Abstract: The stories of bias in AI are everywhere: Amazon's recruiting tool, Apple's credit card limits, Google's facial recognition, and dozens more. The quick solution is just to blame the algorithm and its designers. However, as data scientists, its incumbent on us to understand the true source of the bias and improve the underlying process.
AI does not create bias alone; it exposes the latent bias present in the system it was designed to imitate. We need to reframe the conversation around bias in AI to instead identify it as the first step in building a more ethical system.
In this talk, we show how machine learning can make the implicit bias of a human institution explicit. Bias becomes diagnosable, correctable, and ultimately preventable in a way that cannot be replicated in human decision-making, which is opaque and difficult to change. Bias is not new, but AI represents a new toolset to measure and change it.
The goal is not only to provide you a theoretical understanding of bias, but a practical plan that you can start to implement right away.

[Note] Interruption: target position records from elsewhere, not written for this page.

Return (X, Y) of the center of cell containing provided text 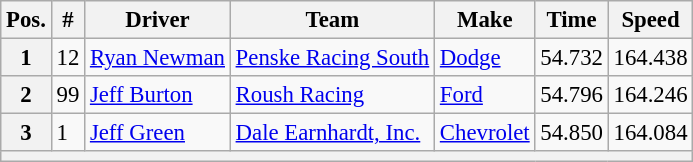
164.438 (650, 58)
3 (26, 133)
164.084 (650, 133)
Make (485, 20)
2 (26, 95)
Jeff Burton (158, 95)
Ryan Newman (158, 58)
54.732 (572, 58)
Ford (485, 95)
Dale Earnhardt, Inc. (332, 133)
54.850 (572, 133)
Pos. (26, 20)
Chevrolet (485, 133)
Driver (158, 20)
12 (68, 58)
Team (332, 20)
99 (68, 95)
54.796 (572, 95)
Penske Racing South (332, 58)
Time (572, 20)
Speed (650, 20)
164.246 (650, 95)
Dodge (485, 58)
# (68, 20)
Jeff Green (158, 133)
Roush Racing (332, 95)
Determine the (x, y) coordinate at the center of the cell enclosing the given text.  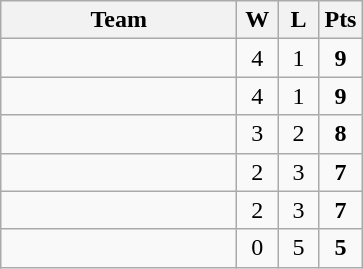
L (298, 20)
Team (119, 20)
W (258, 20)
8 (340, 134)
0 (258, 248)
Pts (340, 20)
Extract the (X, Y) coordinate from the center of the cell holding the provided text.  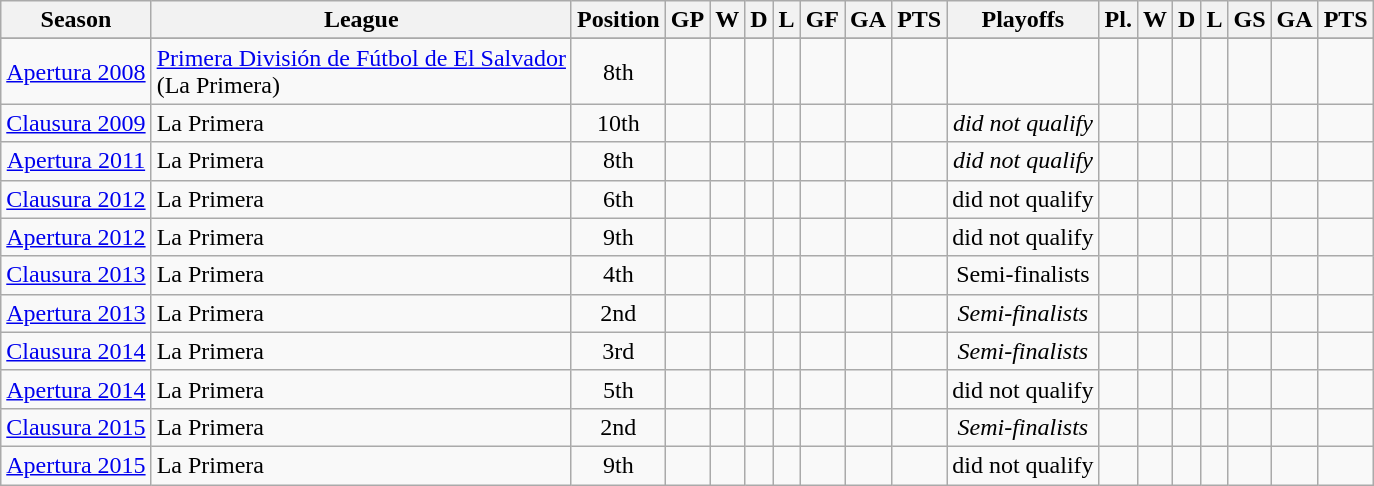
Apertura 2014 (76, 389)
Position (618, 20)
Primera División de Fútbol de El Salvador(La Primera) (361, 72)
Clausura 2015 (76, 427)
League (361, 20)
Season (76, 20)
4th (618, 275)
10th (618, 123)
Pl. (1118, 20)
Playoffs (1023, 20)
Apertura 2013 (76, 313)
Clausura 2013 (76, 275)
6th (618, 199)
GP (687, 20)
Clausura 2014 (76, 351)
Apertura 2012 (76, 237)
Apertura 2011 (76, 161)
Apertura 2015 (76, 465)
GF (822, 20)
GS (1250, 20)
3rd (618, 351)
Clausura 2009 (76, 123)
Clausura 2012 (76, 199)
Apertura 2008 (76, 72)
5th (618, 389)
Locate the cell with the specified text and output its [X, Y] center coordinate. 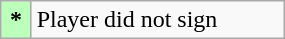
Player did not sign [158, 20]
* [16, 20]
Provide the (X, Y) coordinate of the cell's center where the given text is located.  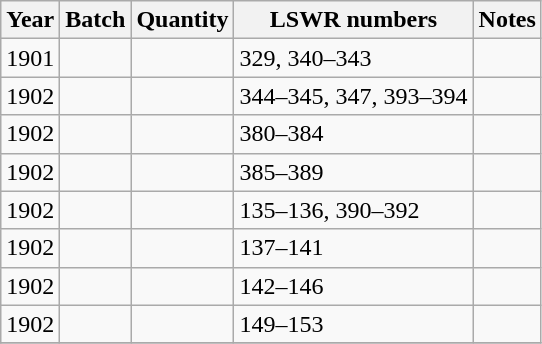
137–141 (354, 248)
Quantity (182, 20)
Year (30, 20)
380–384 (354, 134)
142–146 (354, 286)
344–345, 347, 393–394 (354, 96)
149–153 (354, 324)
LSWR numbers (354, 20)
329, 340–343 (354, 58)
Batch (96, 20)
1901 (30, 58)
385–389 (354, 172)
135–136, 390–392 (354, 210)
Notes (507, 20)
For the text-containing cell, return its midpoint in [X, Y] coordinate format. 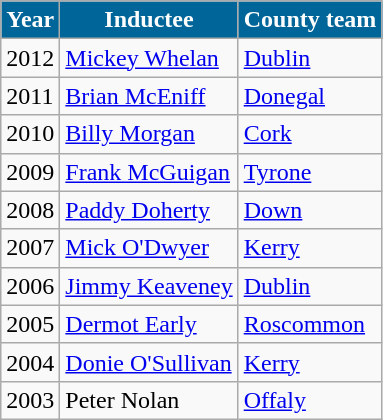
Mickey Whelan [149, 58]
Down [310, 210]
Roscommon [310, 324]
Offaly [310, 400]
2005 [30, 324]
Donegal [310, 96]
Cork [310, 134]
Dermot Early [149, 324]
2011 [30, 96]
Billy Morgan [149, 134]
2004 [30, 362]
2008 [30, 210]
2003 [30, 400]
Donie O'Sullivan [149, 362]
Frank McGuigan [149, 172]
Inductee [149, 20]
2009 [30, 172]
Tyrone [310, 172]
Paddy Doherty [149, 210]
2006 [30, 286]
County team [310, 20]
2012 [30, 58]
2010 [30, 134]
Peter Nolan [149, 400]
Brian McEniff [149, 96]
Mick O'Dwyer [149, 248]
Jimmy Keaveney [149, 286]
2007 [30, 248]
Year [30, 20]
For the text-containing cell, return its midpoint in [x, y] coordinate format. 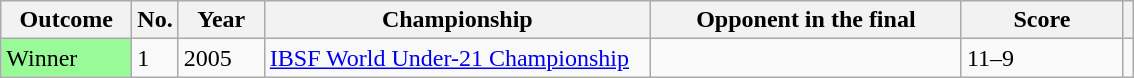
Year [221, 20]
Championship [457, 20]
Opponent in the final [806, 20]
No. [155, 20]
2005 [221, 58]
Score [1042, 20]
11–9 [1042, 58]
Outcome [66, 20]
1 [155, 58]
IBSF World Under-21 Championship [457, 58]
Winner [66, 58]
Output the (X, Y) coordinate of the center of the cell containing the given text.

After all, it’s not whether or not you have bias in your institution, but how you plan to handle it.
Bio: Jett Oristaglio is the Data Science and Product Lead of Trusted AI at DataRobot. He has a background in Cognitive Science, with focuses in computer vision, neuro-ethics, and transcendent states of consciousness. His primary mission at DataRobot is to answer the questions: "What is everything you need in order to trust a decision-making system with your life? And what tools can we build to automated that process as comprehensively as possible?